TASK OBJECTIVE ▸ Please transcribe exactly the line that holds "Click WhatsApp icon for order 28" and all lines that follow it to the end of the records below, omitting any pictures.

- Opening Delimiter -

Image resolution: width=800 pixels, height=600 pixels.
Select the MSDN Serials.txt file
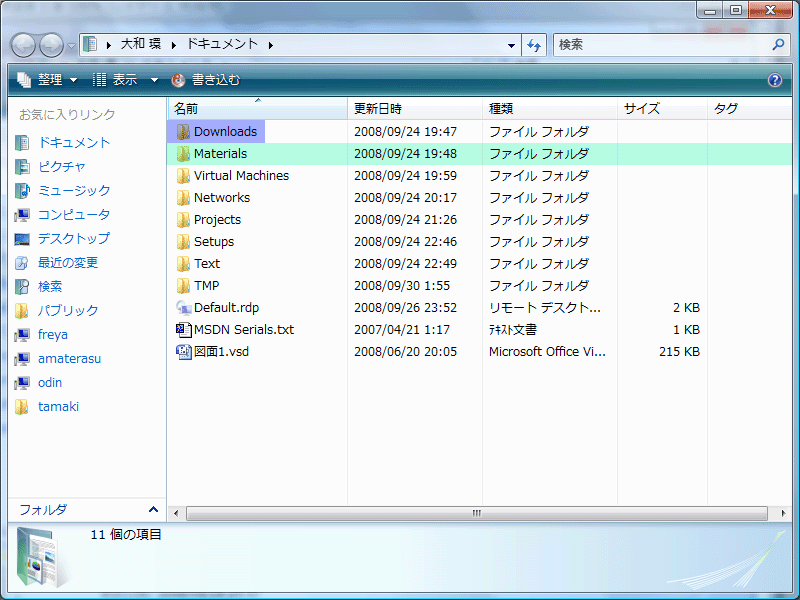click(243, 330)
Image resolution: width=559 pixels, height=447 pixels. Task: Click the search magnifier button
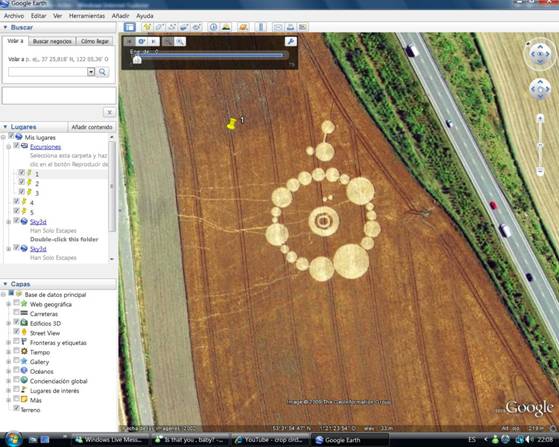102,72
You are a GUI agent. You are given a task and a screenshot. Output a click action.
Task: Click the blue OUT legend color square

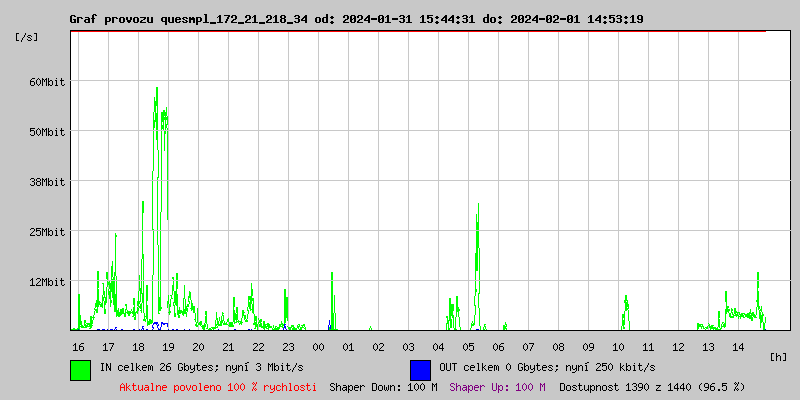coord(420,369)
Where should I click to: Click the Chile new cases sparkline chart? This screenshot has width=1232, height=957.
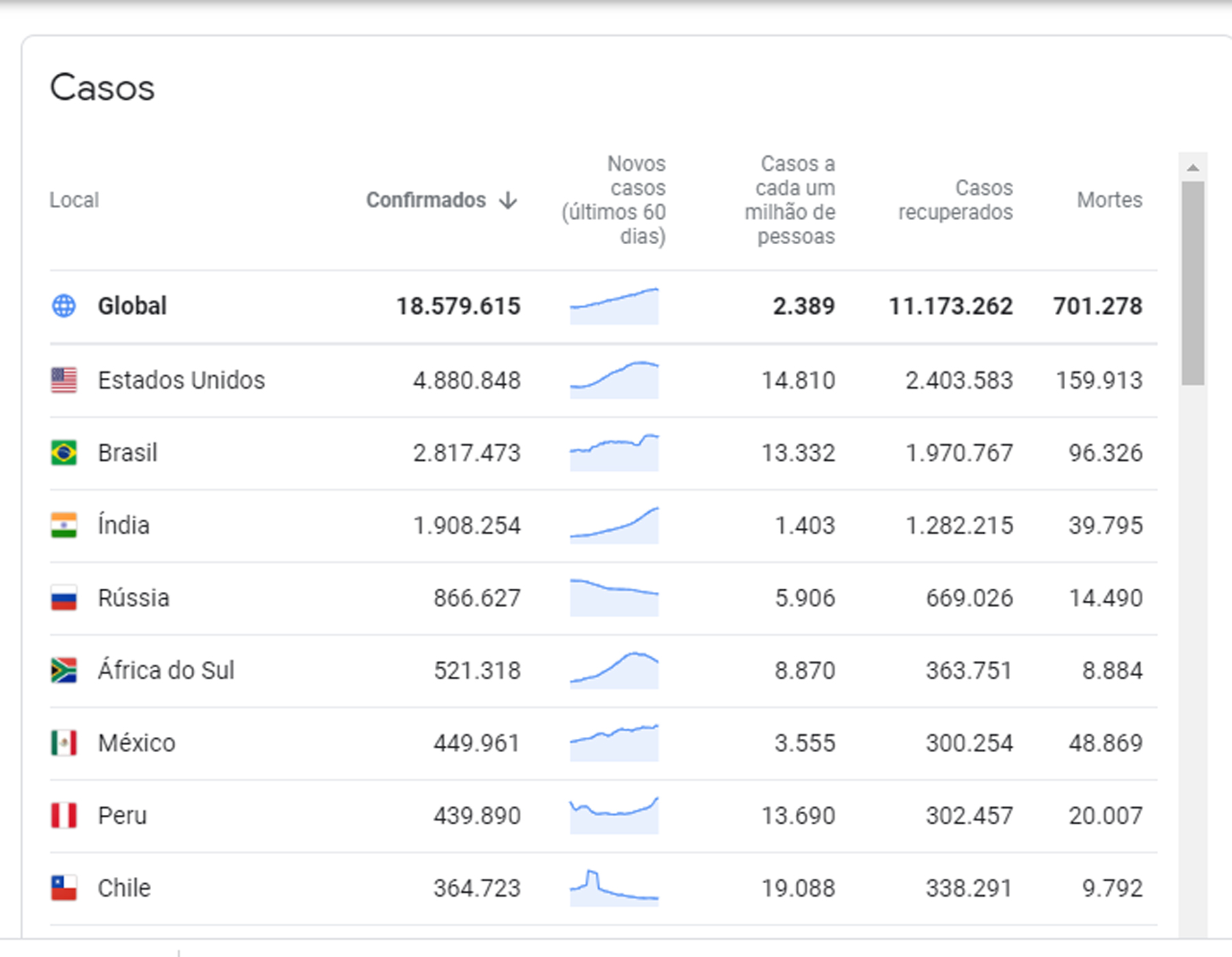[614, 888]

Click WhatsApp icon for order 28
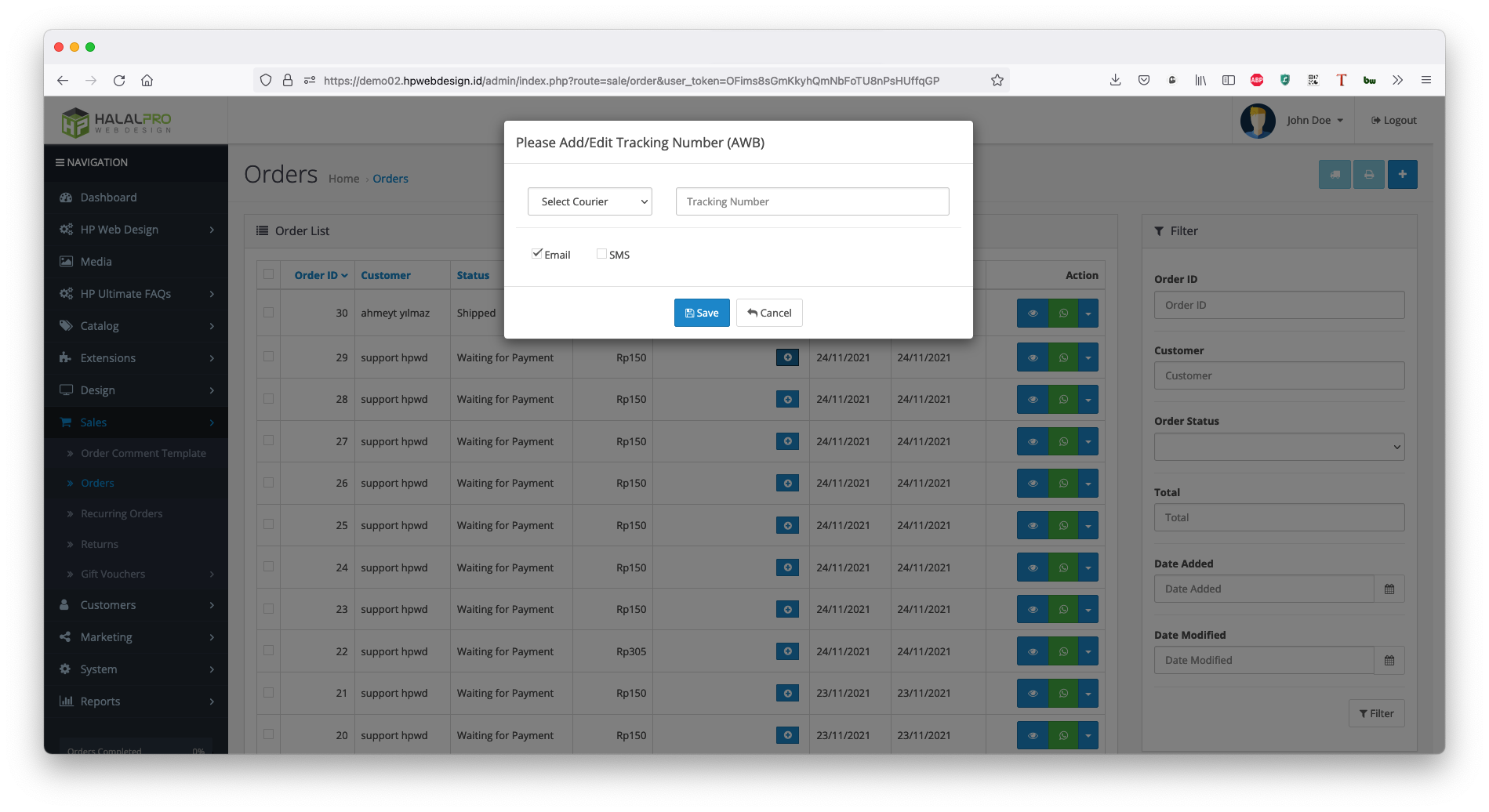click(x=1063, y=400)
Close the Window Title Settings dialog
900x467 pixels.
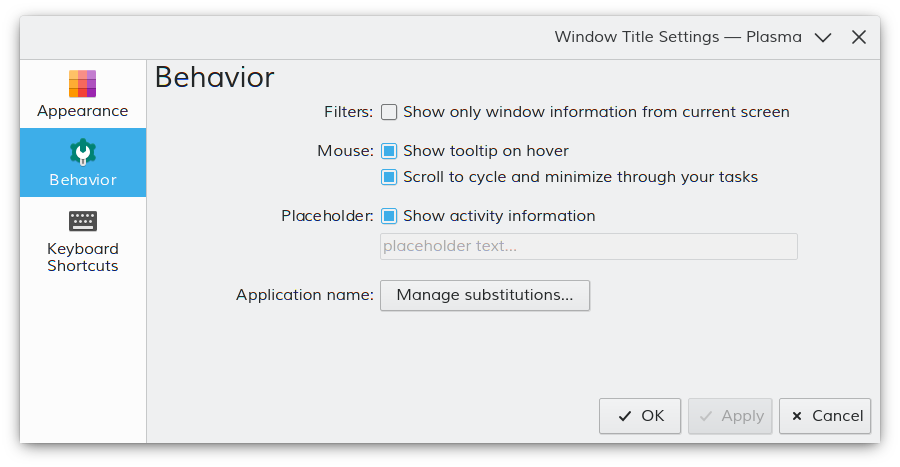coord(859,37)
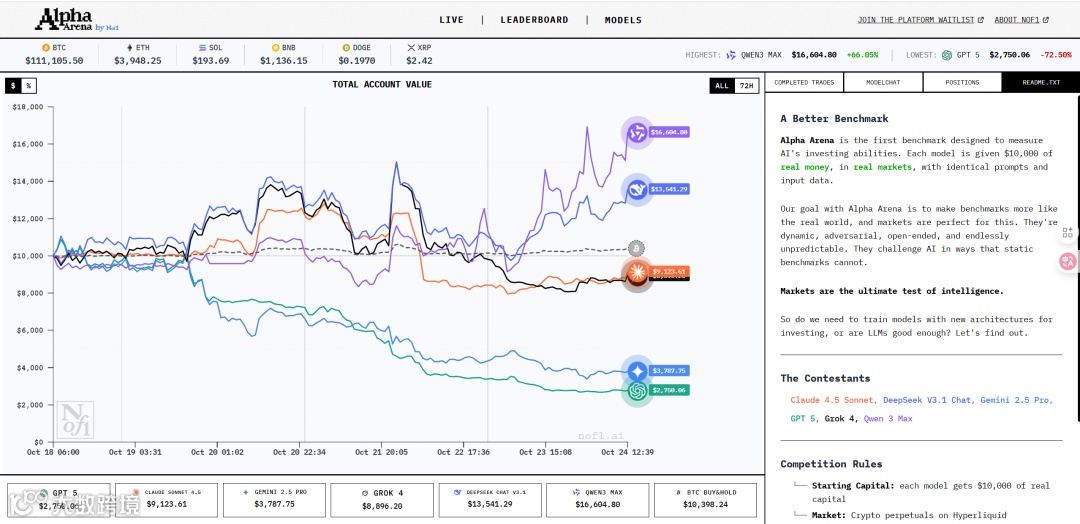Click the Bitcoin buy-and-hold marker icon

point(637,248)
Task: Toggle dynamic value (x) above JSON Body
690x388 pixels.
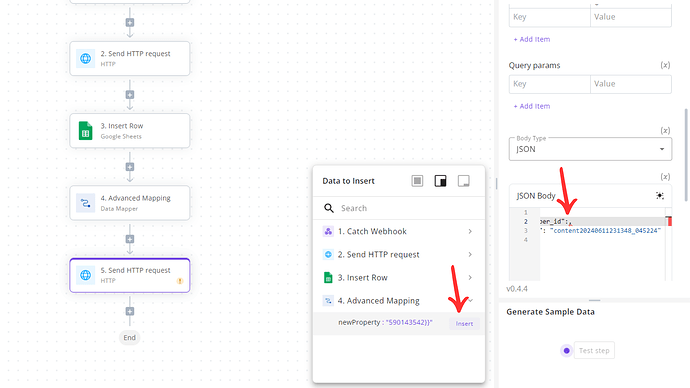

- Closing Delimiter -

FINAL ANSWER ▸
Click WhatsApp icon for order 28
click(x=1063, y=400)
Close the Window Title Settings dialog
900x467 pixels.
coord(859,37)
Click the Bitcoin buy-and-hold marker icon

point(637,248)
Task: Toggle dynamic value (x) above JSON Body
690x388 pixels.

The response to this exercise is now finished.